SIXTEEN MEMBERS of the Sterling United Methodist Church youth group will be presenting “Surrender,” at 7:30 p.m., Friday and Saturday and at 2 p.m., Sunday. The play tells the story of a choral group struggling to put heart and meaning into their music. With the help of the Servant, who winds his way through choral members’ thoughts, the characters begin to change their hearts and their tune. The church youth director, Phil Mohr, is producer. Robin Duncan is director and Paul Westray is technical director. They are Sterling’s interim choir directors.
The Rev. Randy Duncan plays the part of the Servant, the unseen presence of God in the midst of the cast members. “They can’t see me, but the audience can,” he said. “It’s the key to the real show. The spirit’s work helps the members of the cast understand the true meaning of surrendering to God.”
Duncan is not a newcomer to theater. His favorite role, so far, has been Jesus in the re-enactment of the ‘Last Supper.’ In high school, he played Mr. Bumble in “Oliver.”
DUNCAN’S SON, Robbie, a Park View freshman, plays Eric in “Surrender.”
“He’s the jock, the big tough guy, the coolest guy on earth,” Robbie Duncan said, in describing his character.
He said the musical is very meaningful. “It delivers a message that it’s OK to surrender.”
Desirae Zentz, a Park View junior, agreed. “I hope it teaches other people it’s alright to surrender yourself to God.”
Zentz is Miss Foster, the choral director. She describes the character as someone who thinks “everything is all about her.” She likes the role, because it is unlike her own personality. “It gives me a challenge to perform it.”
Ashleigh Harvey, a 13-year-old River Bend Middle School student, expressed similar sentiments. She plays the part of Heather, who is stuck-up and a follower. “It’s something I’m not, so it’s interesting to play something different.”
Chelsea Clinebell, a Dominion High School sophomore, is Jan, who belongs to the in-crowd. “She has two girls who follow her around, her posse,” she said. “She wants to know God and to love God, but she doesn’t want to give up her material things.”
Clinebell said the musical lets people know that they don’t have to give everything up. “And he will love you whether you are in the in crowd or a dork,” she said.
Herndon High School student Daniel Talbert, 14, plays John, who is a lot like Dopey in “Snow White and the Seven Dwarfs.” “Except I’m three times as tall,” he said.
How tall? It’s hard to say, said Talbert. “I’m a little over 6 feet. I grow constantly.”

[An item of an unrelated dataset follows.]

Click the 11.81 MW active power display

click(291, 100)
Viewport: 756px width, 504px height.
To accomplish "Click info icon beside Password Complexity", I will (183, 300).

Emily Bailey, a 12-year-old Seneca Ridge Middle School student, plays Pam, one of Jan’s groupies. “It’s the first speaking role I ever went for in a church pageant,” she said. “Normally I’m very shy.”
MOHR SAID proceeds from the show will be used for the youth group and music programs.
The Rev. Duncan extolled the quality of the production. “We’re very blessed here to have a wealth of talented and dedicated young people who are not afraid to use their talents to present a message.”